During the 1970s in the midst of the Cold War, he had a hand in many of the epoch-changing global events of the decade while serving as national security adviser and secretary of state under Republican president Richard Nixon.
The German-born Jewish refugee's efforts led to the US diplomatic opening with China, landmark US-Soviet arms control talks, expanded ties between Israel and its Arab neighbors, and the Paris Peace Accords with North Vietnam.
Kissinger's reign as the prime architect of US foreign policy waned with Nixon's resignation in 1974 amid the Watergate scandal. Still, he continued to be a diplomatic force as secretary of state under Nixon's successor, Gerald Ford.
While many hailed Kissinger for his brilliance and broad experience, others branded him a war criminal for his support for anti-communist dictatorships, especially in Latin America.
His 1973 Peace Prize was awarded for ending American involvement in the Vietnam War but it was one of the most controversial ever.

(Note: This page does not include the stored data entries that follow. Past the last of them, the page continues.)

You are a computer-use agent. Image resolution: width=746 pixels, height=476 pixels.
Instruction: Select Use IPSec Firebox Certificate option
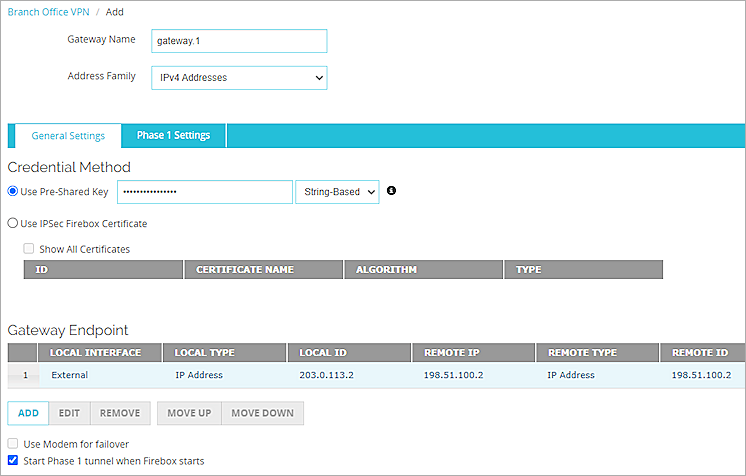tap(13, 224)
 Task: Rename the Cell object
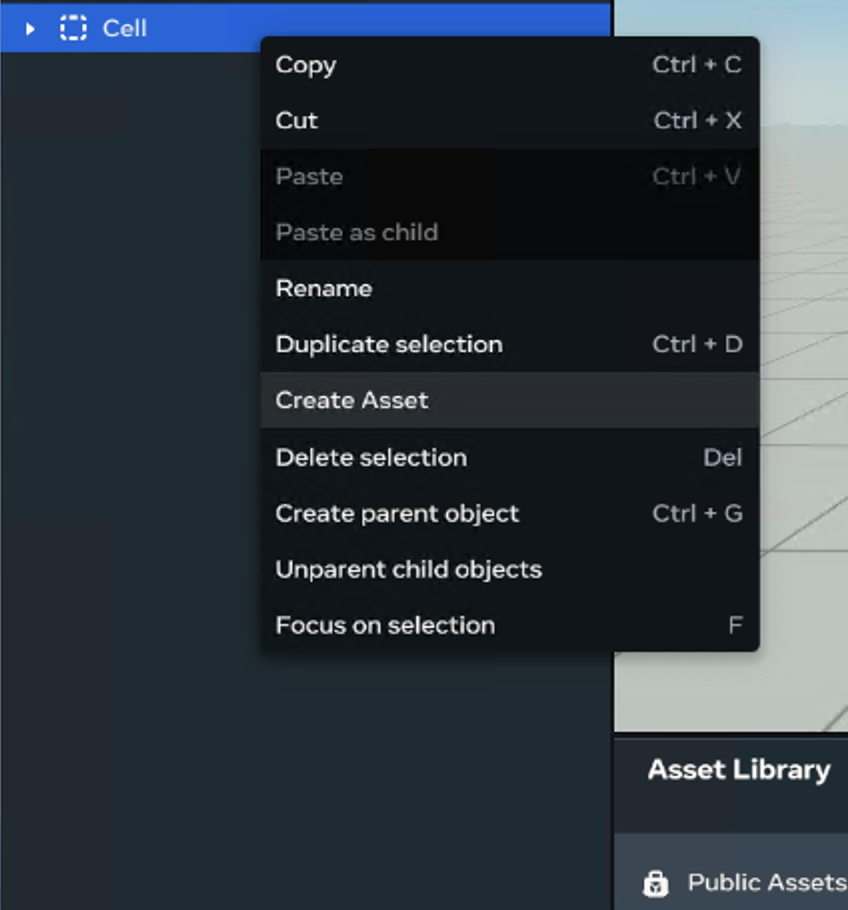pyautogui.click(x=323, y=288)
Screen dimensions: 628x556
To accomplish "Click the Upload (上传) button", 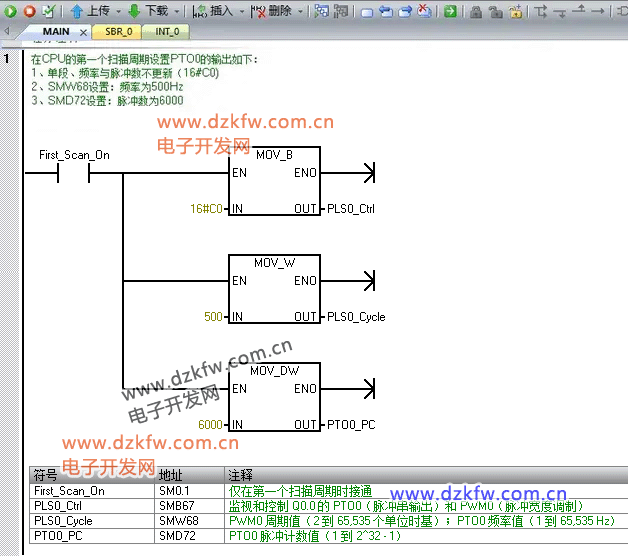I will tap(90, 11).
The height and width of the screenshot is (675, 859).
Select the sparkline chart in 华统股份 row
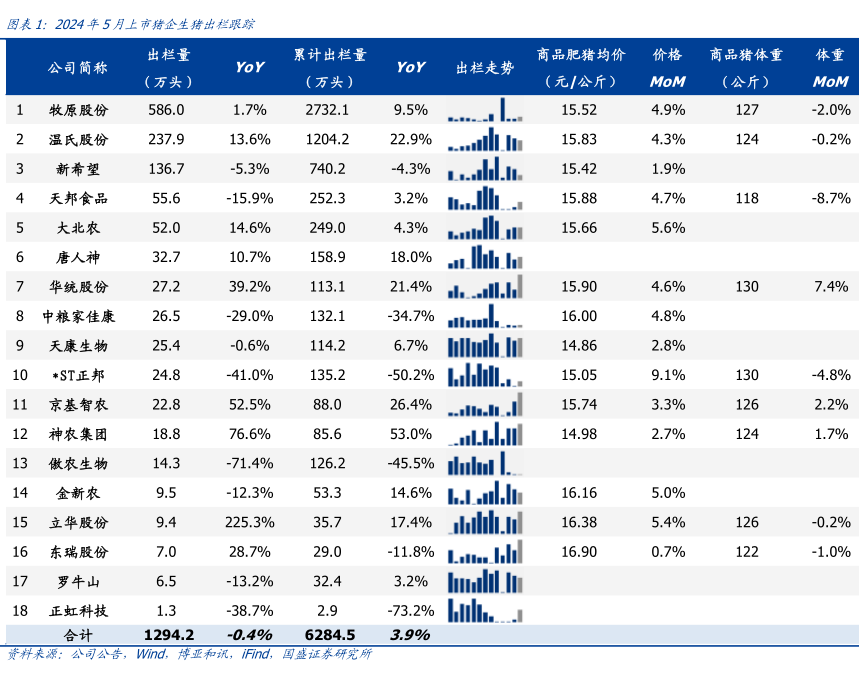485,288
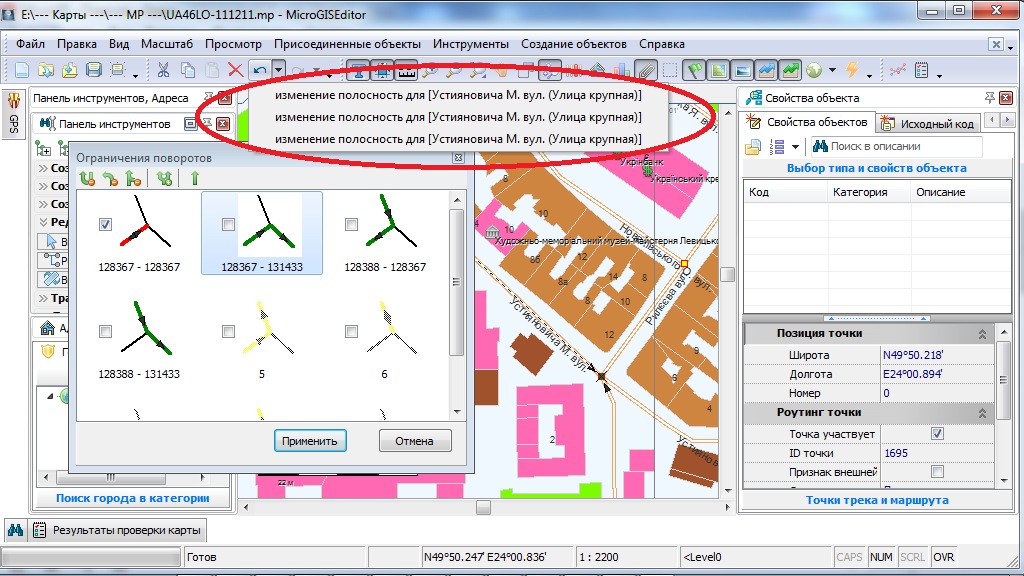The height and width of the screenshot is (576, 1024).
Task: Check the 128388 - 128367 turn restriction box
Action: (351, 225)
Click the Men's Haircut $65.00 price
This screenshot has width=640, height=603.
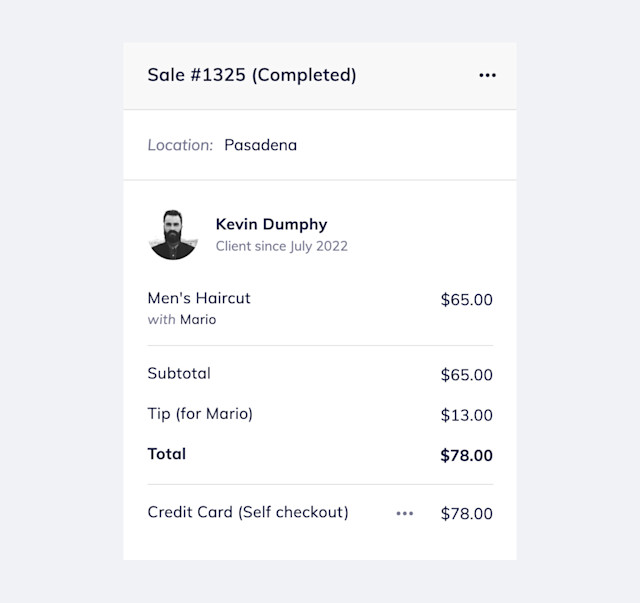467,300
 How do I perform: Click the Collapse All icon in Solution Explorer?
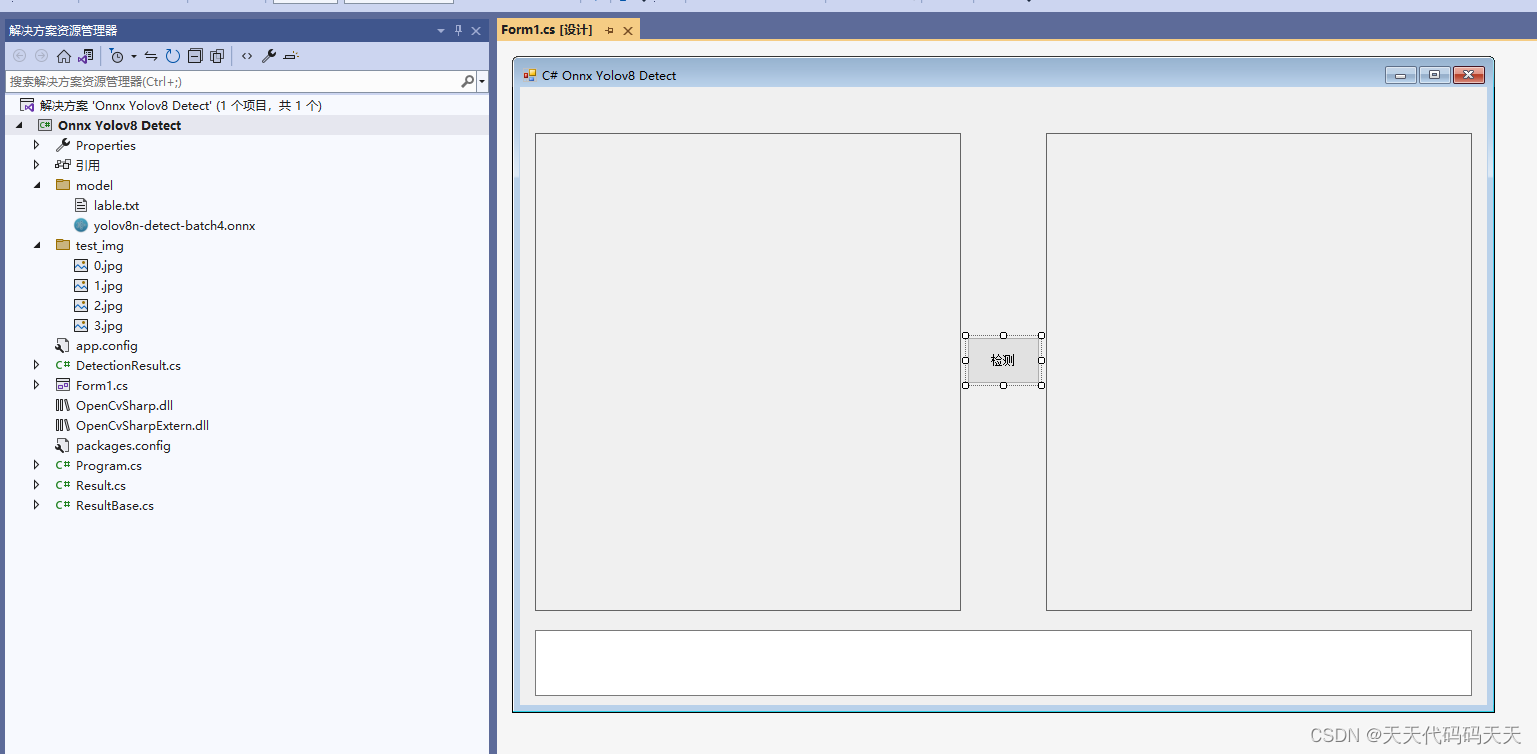(x=194, y=56)
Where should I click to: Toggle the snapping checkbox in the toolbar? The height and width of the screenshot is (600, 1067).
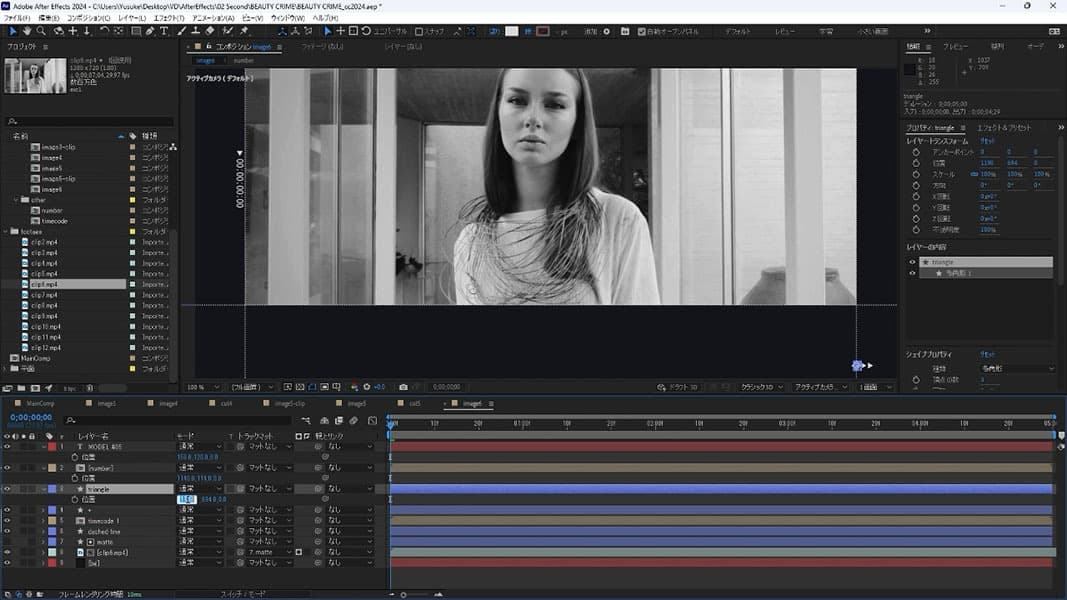point(419,31)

Two members of the Nobel committee resigned over the selection as questions arose about the secret US bombing of Cambodia.
North Vietnam's Le Duc Tho was selected to jointly receive the award but declined it.
Heinz Alfred Kissinger was born in Furth, Germany, on May 27, 1923, and moved to the US with his family in 1938 before the Nazi campaign to exterminate European Jewry.
Anglicizing his name to Henry, Kissinger became a naturalized US citizen in 1943, served in the Army in Europe in World War II, and attended Harvard University on a scholarship, earning a master's degree in 1952 and a doctorate in 1954. He was on Harvard's faculty for the next 17 years.
When Nixon's pledge to end the Vietnam War helped him win the 1968 presidential election, he brought Kissinger to the White House as national security adviser.
But the process of "Vietnamization" was long and bloody, punctuated by massive US bombing of North Vietnam, the mining of the North's harbors, and the bombing of Cambodia.
Kissinger declared in 1972 that "peace is at hand" in Vietnam but the Paris Peace Accords reached in January 1973 were little more than a prelude to the final Communist takeover of the South two years later.
China was one of Kissinger's most lasting legacies. In an effort to diminish Soviet influence, Kissinger reached out to its chief communist rival, China, and made two trips there, including a secret one to meet with Premier Zhou Enlai.
The result was Nixon's historic summit in Beijing with Chairman Mao Zedong and the eventual formalization of relations between the two countries.
While Kissinger's intellectual gifts were begrudgingly acknowledged even by his critics, he remained deeply controversial for his philosophy of realpolitik - the cold calculation that nations pursue their own interests through power. Declassified documents showed that Kissinger gave his blessing to the undermining of Chile's elected Marxist president Salvador Allende and the 1973 coup by general Augusto Pinochet.
Kissinger also supported Indonesia, a close anti-communist ally, as it seized East Timor in 1975. More than 100,000 East Timorese died from the start of the invasion until Indonesia ended its occupation in 1999.
Kissinger also turned a blind eye to Pakistan's mass atrocities as Bangladesh won independence in 1971, believing the US interest was keeping Islamabad as the quiet go-between with China.